I have a 10k sq ft yard.


----------



## Spammage (Apr 30, 2017)

You can get by without it if you aren't wanting to try pgr apps to slow down the growth rate, but with pre-emergent apps, blanket apps of post-emergent herbicides, fungicide apps, and insecticide apps, my sprayer has already paid for itself because the products are so much cheaper than granular products.


----------



## Ecks from Tex (Apr 26, 2018)

krubs said:


> i was using a lawn company to do my weed & feed and recently determined it's in my best interest to do it myself after they did a blanket spray of post-emergent with a temperature threshold on a 90+ degree day. I already ordered a $200 lesco spreader but i was wondering if I could get away with only using granular products for a while or do i need to also invest in a sprayer?
> 
> I have a 10k sq ft yard.


Sprayer not necessary right now because you're in excessive temps. You can find granular for any applications you might need like a fungicide. Good call on taking over. But at the end of the day I think a small investment in a sprayer is a must; liquid products are cheaper and some of the best lawn products you will use are only in liquid form. You could easily wait until the fall or even next January to get your sprayer.


----------



## krubs (Jun 24, 2018)

What is your guys opinion on a hose-end sprayer, like the Ortho dial n spray?


----------



## Ware (Jan 28, 2017)

krubs said:


> What is your guys opinion on a hose-end sprayer, like the Ortho dial n spray?
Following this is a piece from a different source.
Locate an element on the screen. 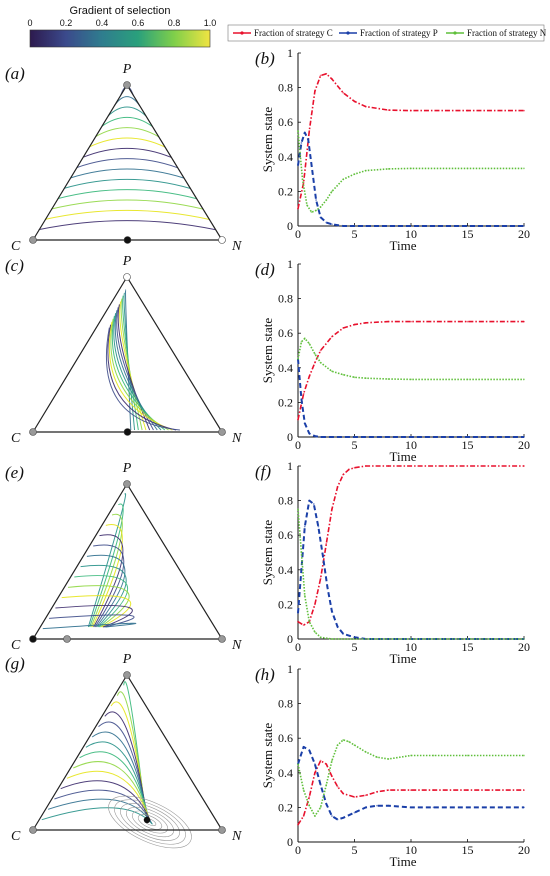  legend-label: Fraction of strategy C is located at coordinates (294, 33).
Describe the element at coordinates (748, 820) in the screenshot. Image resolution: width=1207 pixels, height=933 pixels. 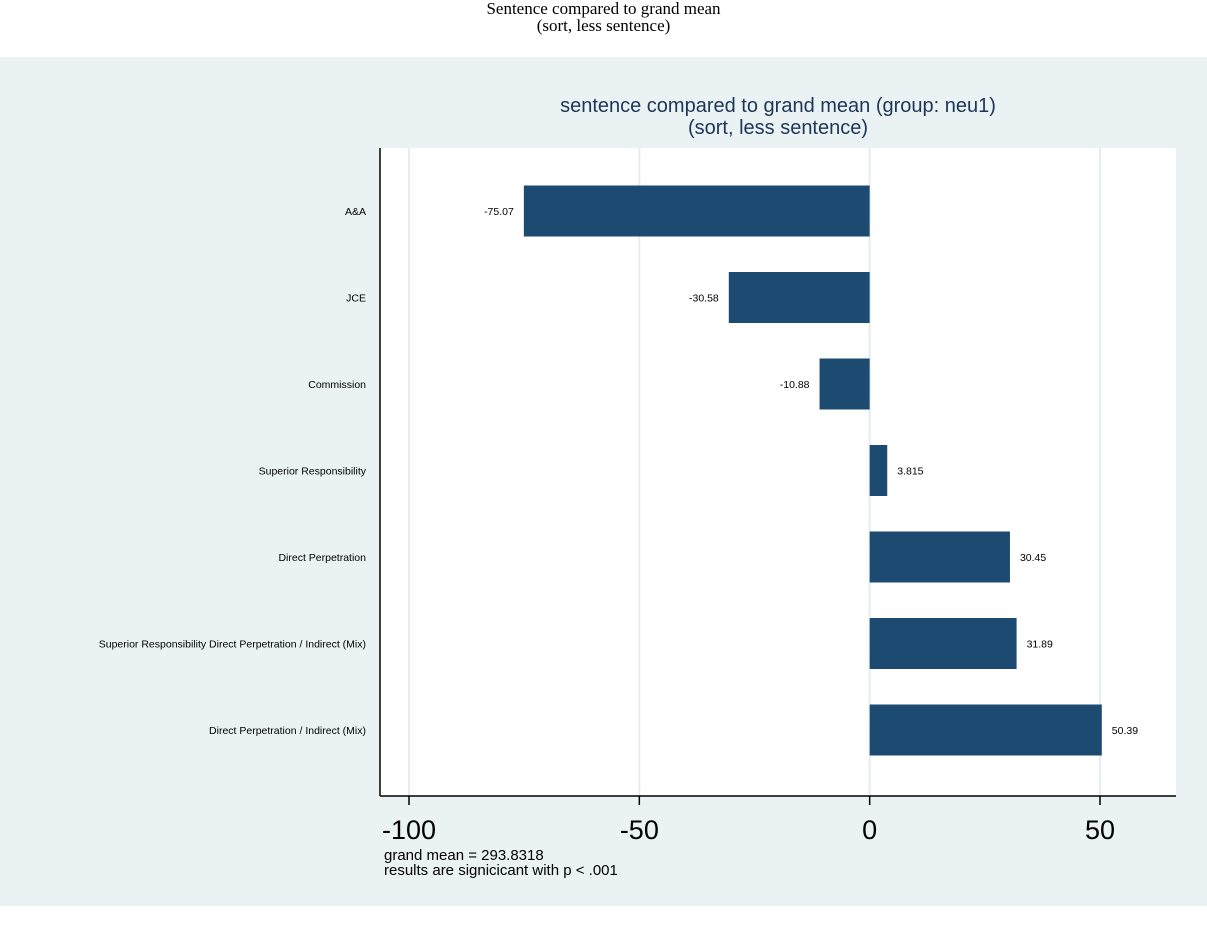
I see `x-axis-ticks: -100 -50 0 50` at that location.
I think it's fine for some things, but I wouldn't use one for most of the things I spray.


----------



## Ware (Jan 28, 2017)

I'm going to move this to the Equipment & Tools subforum so the cool season guys might join the discussion. Good topic.


----------



## jessehurlburt (Oct 18, 2017)

I got a $50 manual pump Chapin backpack sprayer at walmart this spring and I love it. I looked at the cost per app of pre-m granular vs spray- the backpack sprayer does pay for itself quickly. Compared to hose end sprayers, they let you get a much finer mist for better coverage and allow you to target your lawn pests much more efficiently. The hose end sprayers are nice for some things, like spraying humic, or dish soap.


----------



## Movingshrub (Jun 12, 2017)

krubs said:


> What is your guys opinion on a hose-end sprayer, like the Ortho dial n spray?


They have their places. I used one for a while when I first bought my house and the lawn was all weeds. I was broadcast spraying three-way. I also have used one when broadcast spraying glyphosate. I wasn't concerned about overdosing - I wanted everything to die.
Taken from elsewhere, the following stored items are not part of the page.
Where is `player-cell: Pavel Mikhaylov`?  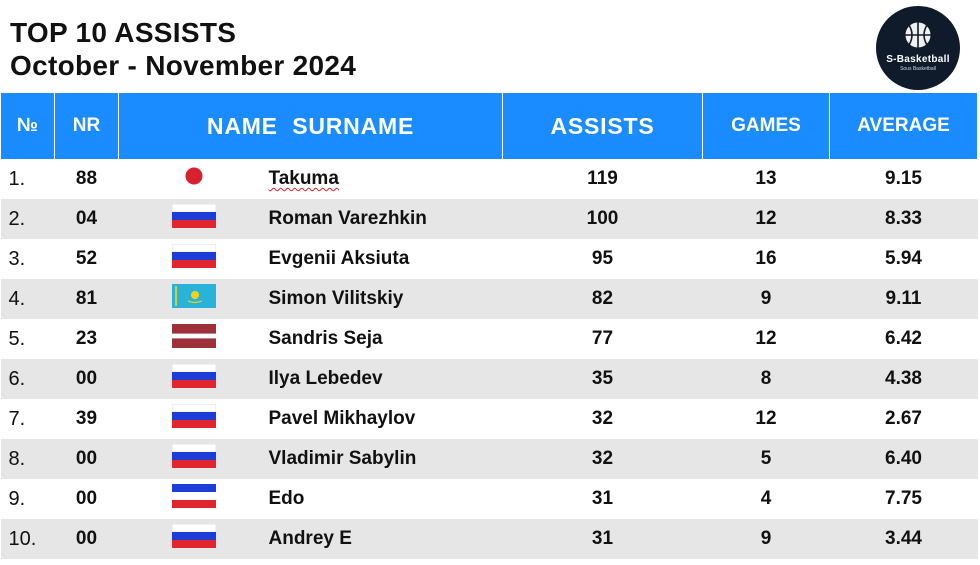
player-cell: Pavel Mikhaylov is located at coordinates (311, 419).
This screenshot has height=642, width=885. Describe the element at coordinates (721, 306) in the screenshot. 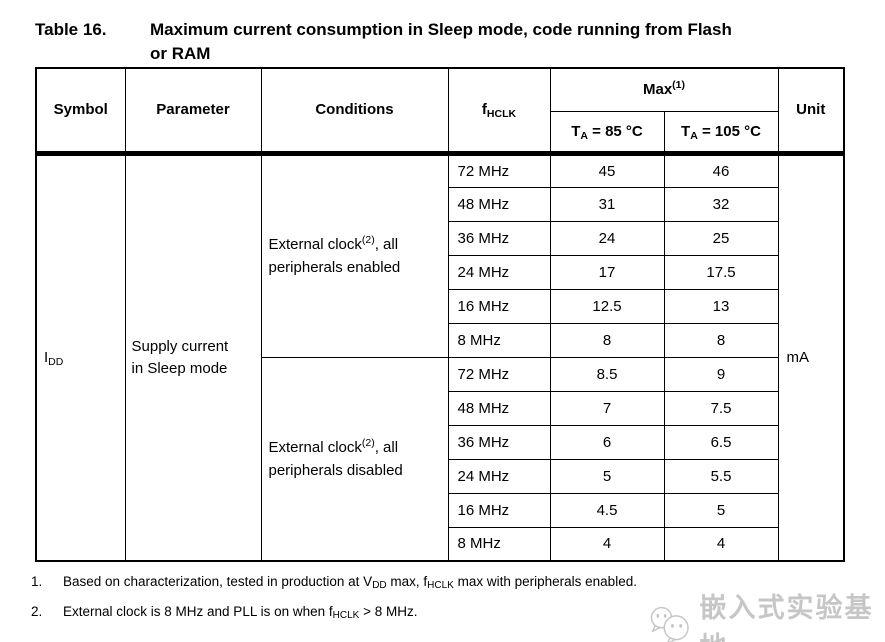

I see `max105-cell: 13` at that location.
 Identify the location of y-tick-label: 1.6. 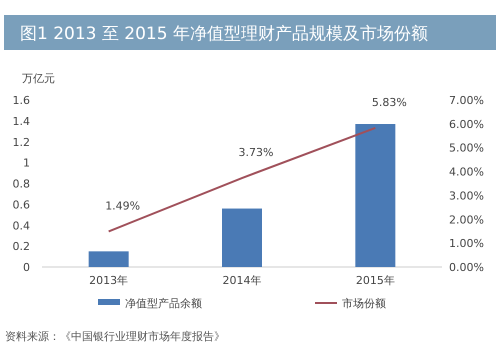
(21, 100).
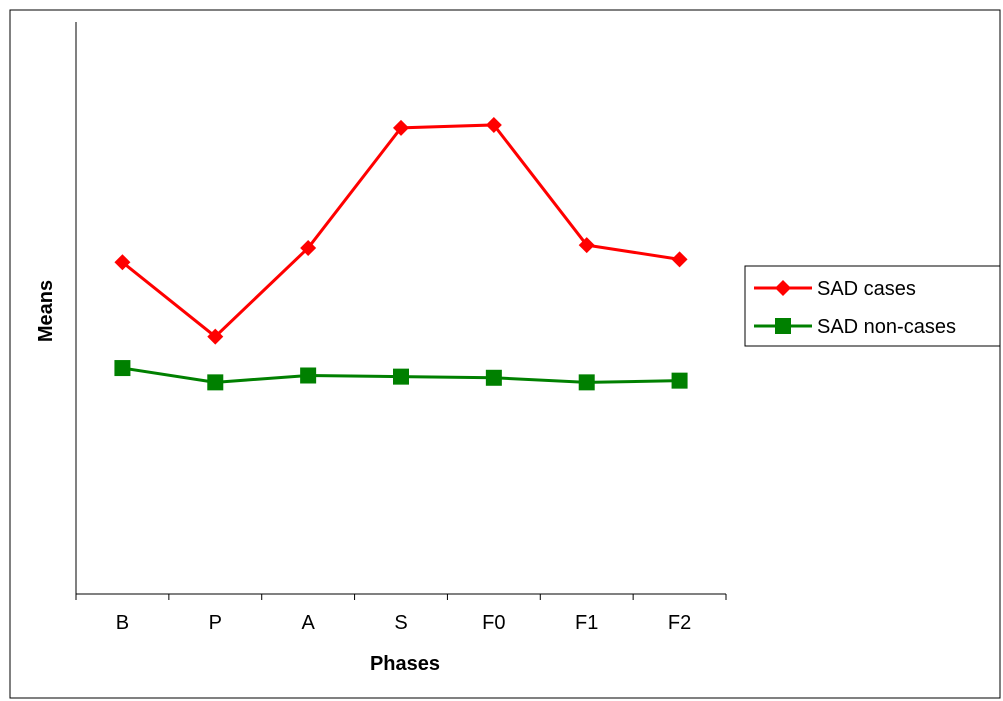  Describe the element at coordinates (872, 306) in the screenshot. I see `legend: SAD cases SAD non-cases` at that location.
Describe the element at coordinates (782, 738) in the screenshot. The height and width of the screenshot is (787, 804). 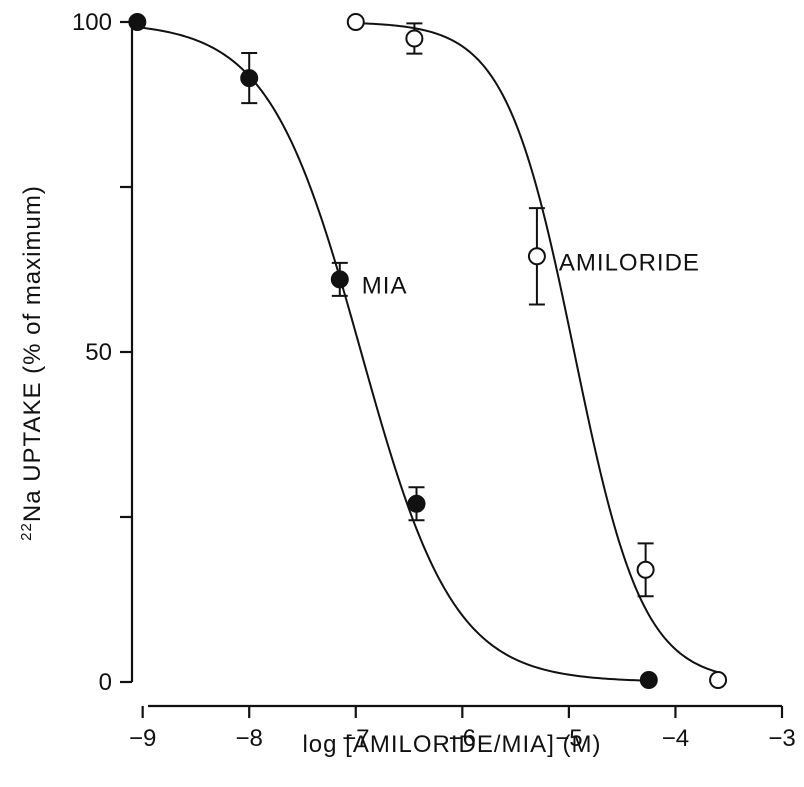
I see `x-tick-label: −3` at that location.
With that being said, I've seen videos of people using hose end sprayers for their pre-emergent apps, but I personally don't have enough trust that the tool is going to provide an accurate measurement. I did try using on of the Chapin hose end sprayers when spraying insecticide around my house and the machine just wasn't pulling the concentrated mixture out very well (might have been too thick).


----------



## ForsheeMS (May 21, 2018)

I have a 2 gallon pump sprayer and a 31 gallon pull behind for a 1/2 acre lawn. The pump sprayer is for spot spraying herbicides and works well for that. Using it for a blanket spray would take days! The pull behind is mainly used for pre-m and fungicide apps where a blanket spray is necessary. As others have said, the spray type chemicals are much cheaper than their granular counterparts so over a few years the pull behind will easily pay for itself. I consider both of these as must have tools.

I'm not a fan of hose end sprayers. Just way too much that could go wrong and definitely not as accurate.


----------



## Killsocket (Mar 16, 2018)

I don't think sprayers are NECESSARY. But I do think sprayers are WORTH IT. I am one calendar year into this lawn care stuff and the piece that I love most is the Chapin backpack sprayer.

I have zero interest in hose end sprayers. I don't want to lug around 100' of hose around my yard unless it's for irrigation.


----------



## ken-n-nancy (Jul 25, 2017)

A sprayer isn't strictly required for good lawn care.

However, an inexpensive hand-pump sprayer, suitable for use on lawns of less than about 15ksqft or so, only costs about $15 at a big box store.

Having a sprayer will open up opportunities for "spot spraying" of selective herbicides and pesticides, which is a good thing to do reduce herbicide / pesticide usage (using it only where needed) and cost-savings.

Either a small hand-pump sprayer and/or a backpack sprayer will pay for itself in cost savings vs. use of broadcast-applied granular products within a single growing season.


----------



## gene_stl (Oct 29, 2017)

10,000 square feet is starting to be a good sized lawn. Depending on your age, physical condition and inclination to drag around by hand or on your back a sprayer, I would say get the Chapin drag around or one of the other battery powered sprayers. I am never going to pump again. I too don't care much for hose end sprayers. They mainly for people who don't want to invest the time space money effort in proper equipment. The best chemicals are way too expensive and way too potent to risk using in such imprecise things.
https://thelawnforum.com/viewtopic.php?f=4&t=170
https://thelawnforum.com/viewtopic.php?f=4&t=74


----------